* **The problem**: The answer must be every line of the records below that contains the word "arrow", copied out.

*** Opening of Task inputs ***

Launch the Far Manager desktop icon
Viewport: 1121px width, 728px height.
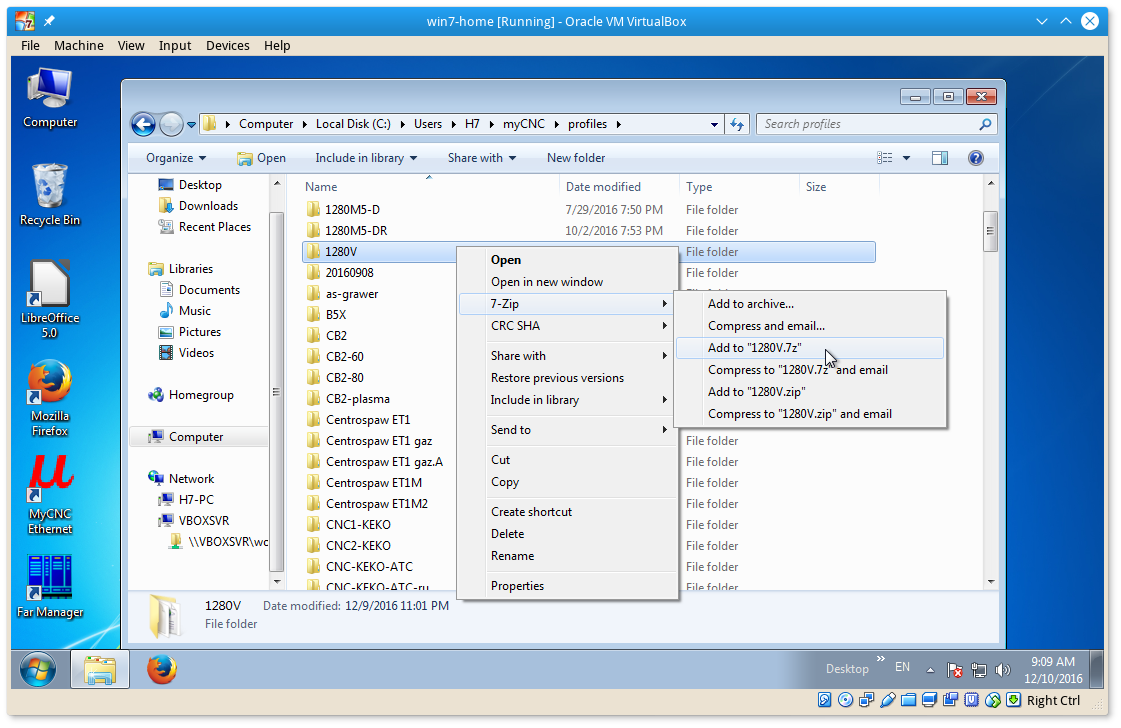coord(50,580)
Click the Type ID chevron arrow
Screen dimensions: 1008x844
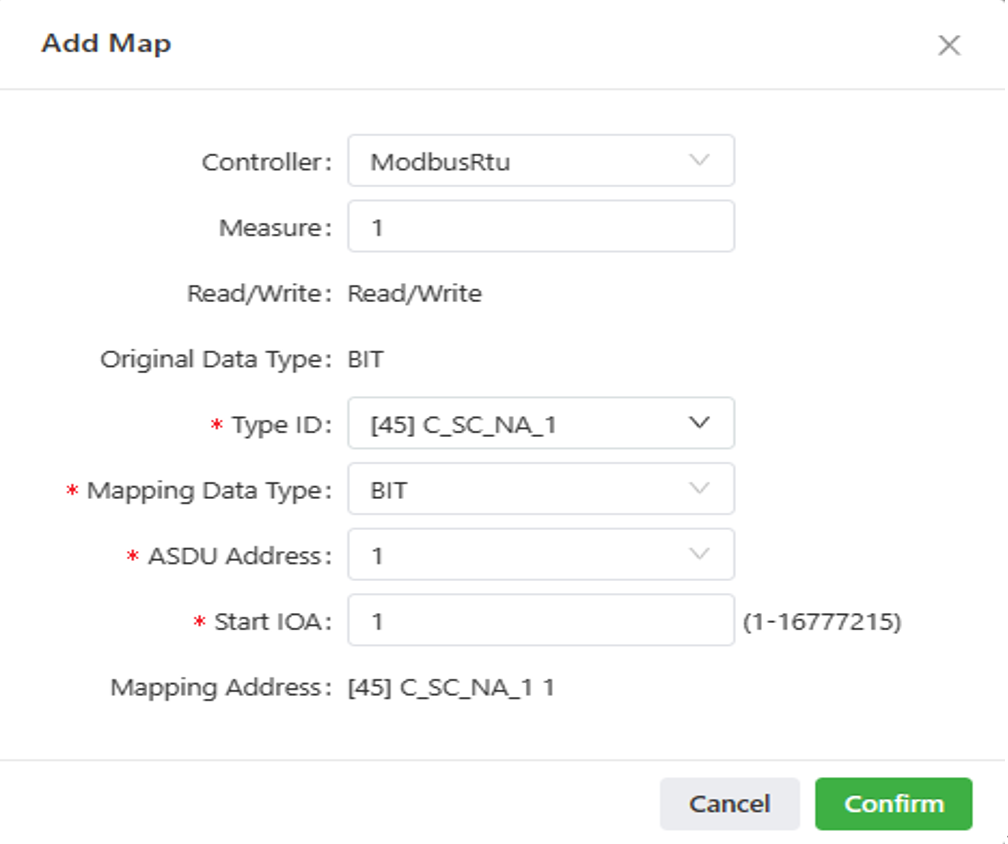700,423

*** Close of Task inputs ***
*** Opening of Task inputs ***

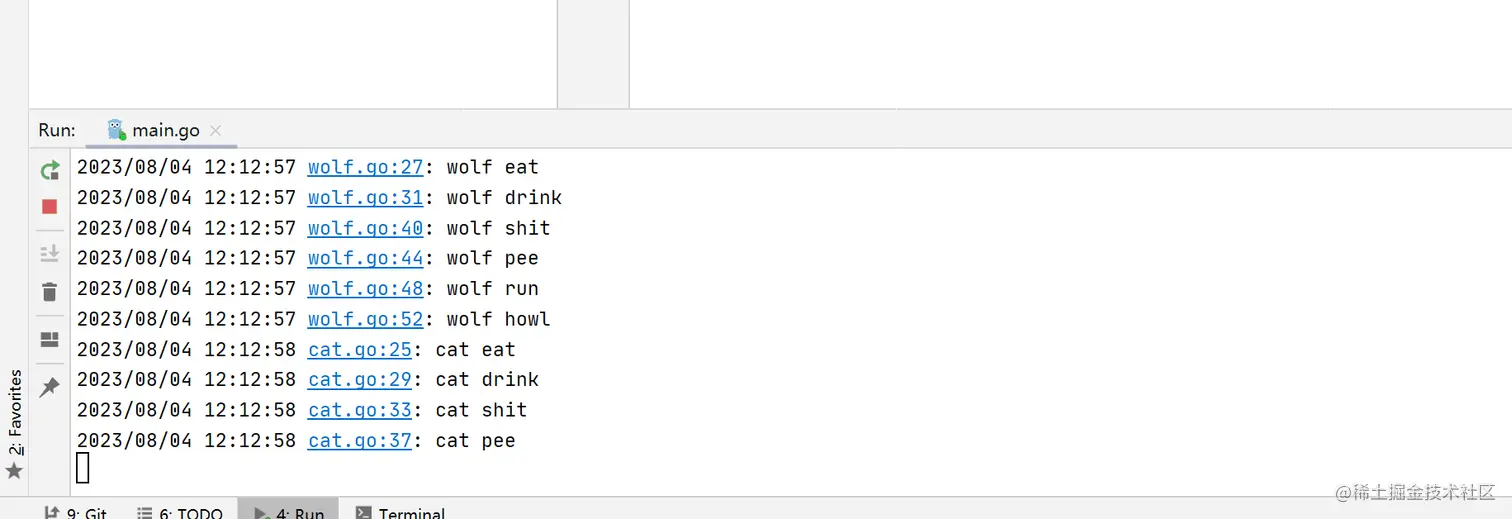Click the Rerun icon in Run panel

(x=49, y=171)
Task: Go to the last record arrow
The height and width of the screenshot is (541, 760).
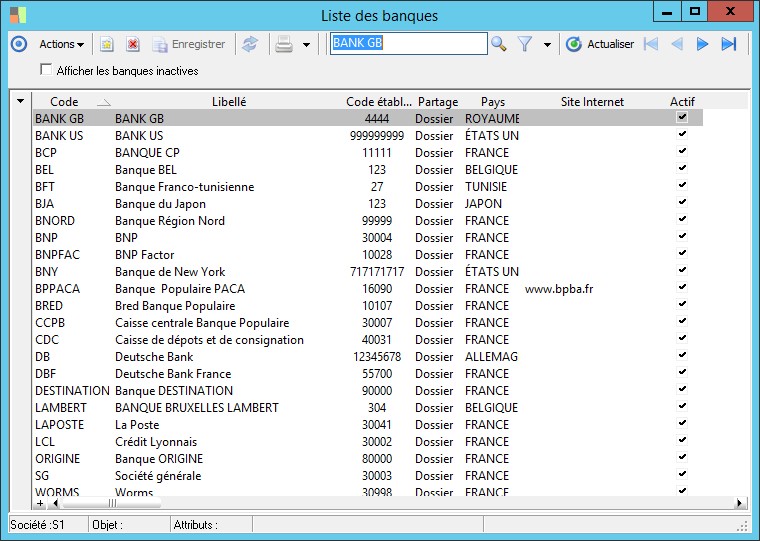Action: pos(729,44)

*** Close of Task inputs ***
*** Opening of Task inputs ***

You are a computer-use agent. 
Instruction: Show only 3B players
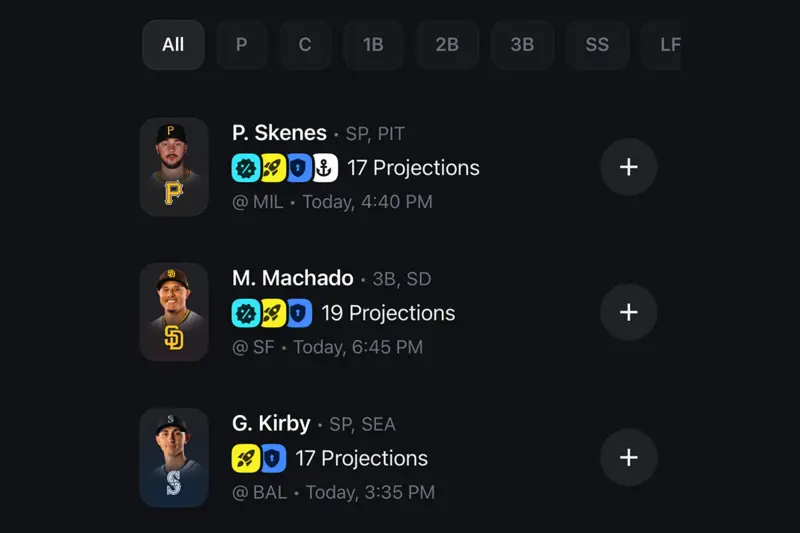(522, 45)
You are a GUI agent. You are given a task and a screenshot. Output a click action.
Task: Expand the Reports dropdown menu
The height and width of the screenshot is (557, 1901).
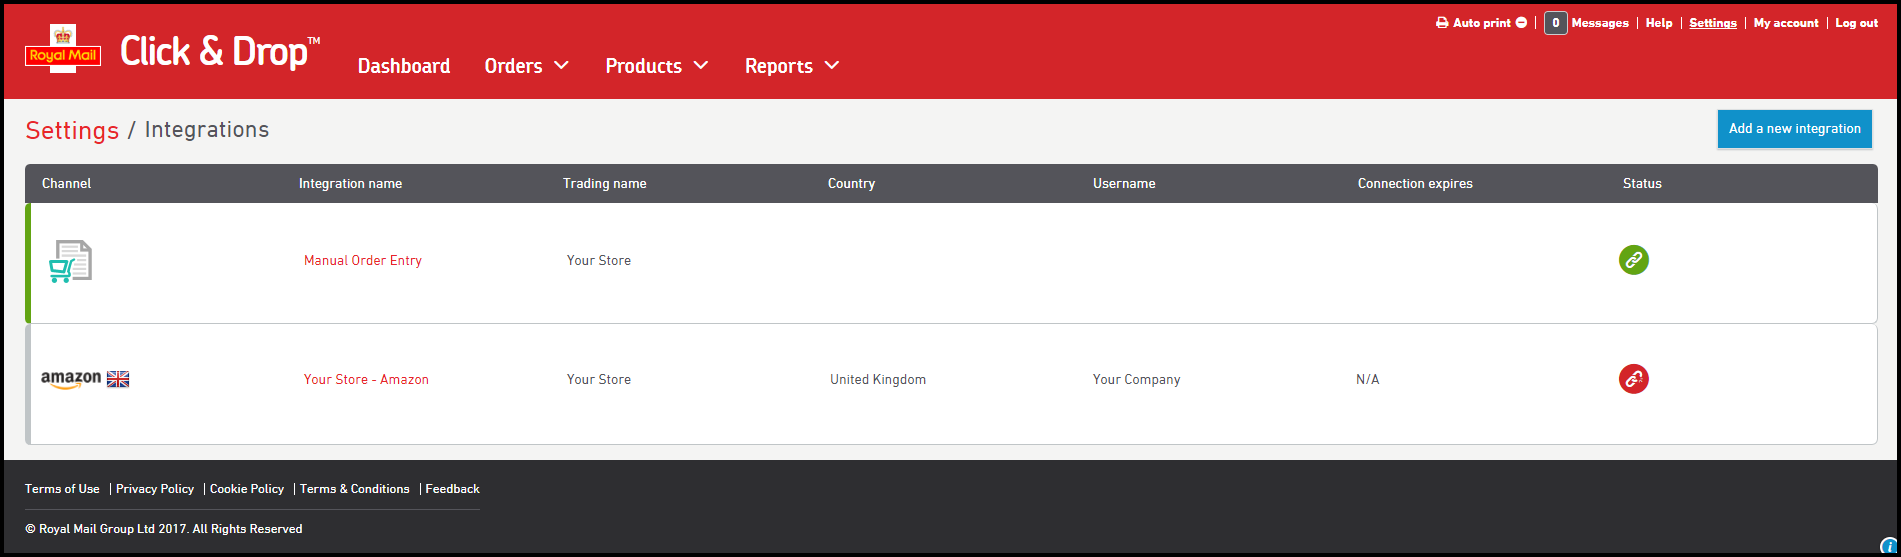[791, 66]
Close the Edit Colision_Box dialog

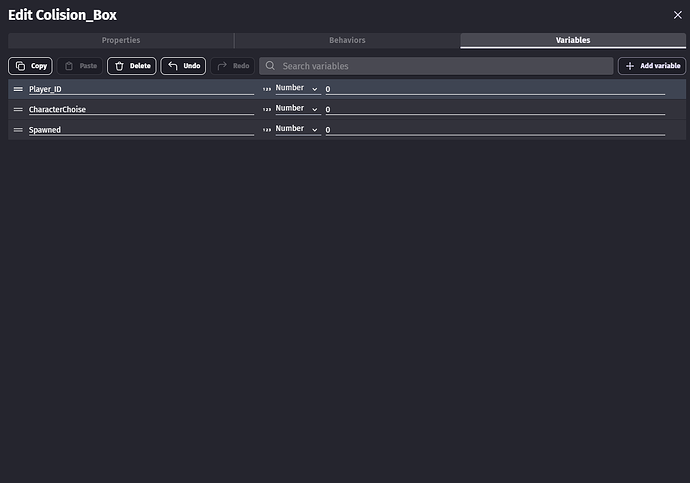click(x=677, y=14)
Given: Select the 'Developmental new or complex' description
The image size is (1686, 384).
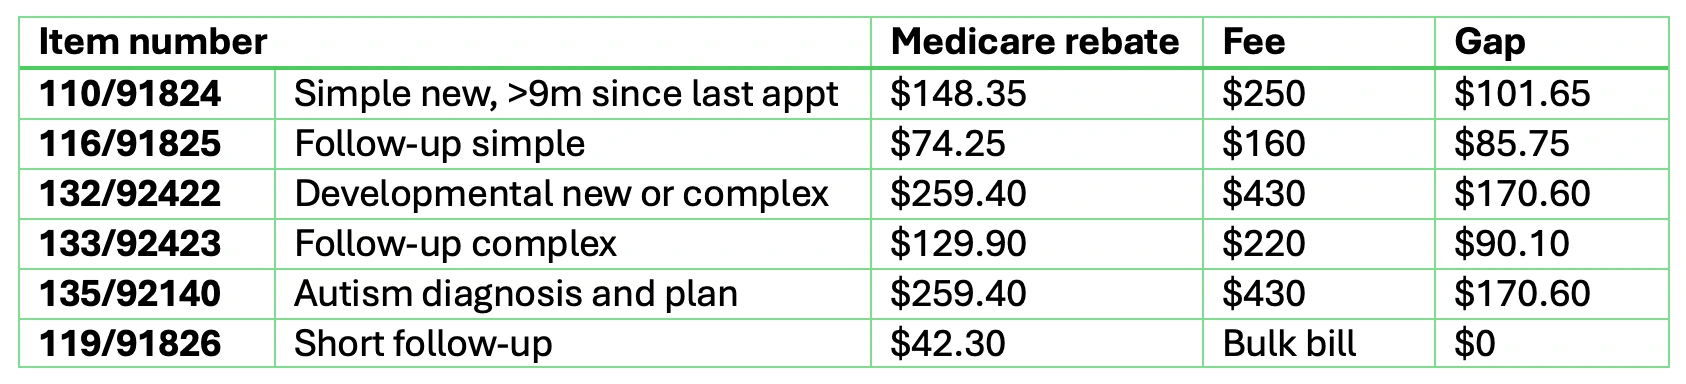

*** Close of Task inputs ***

* **Response to the task**:
Click the Type ID chevron arrow
Task: Go to the last record arrow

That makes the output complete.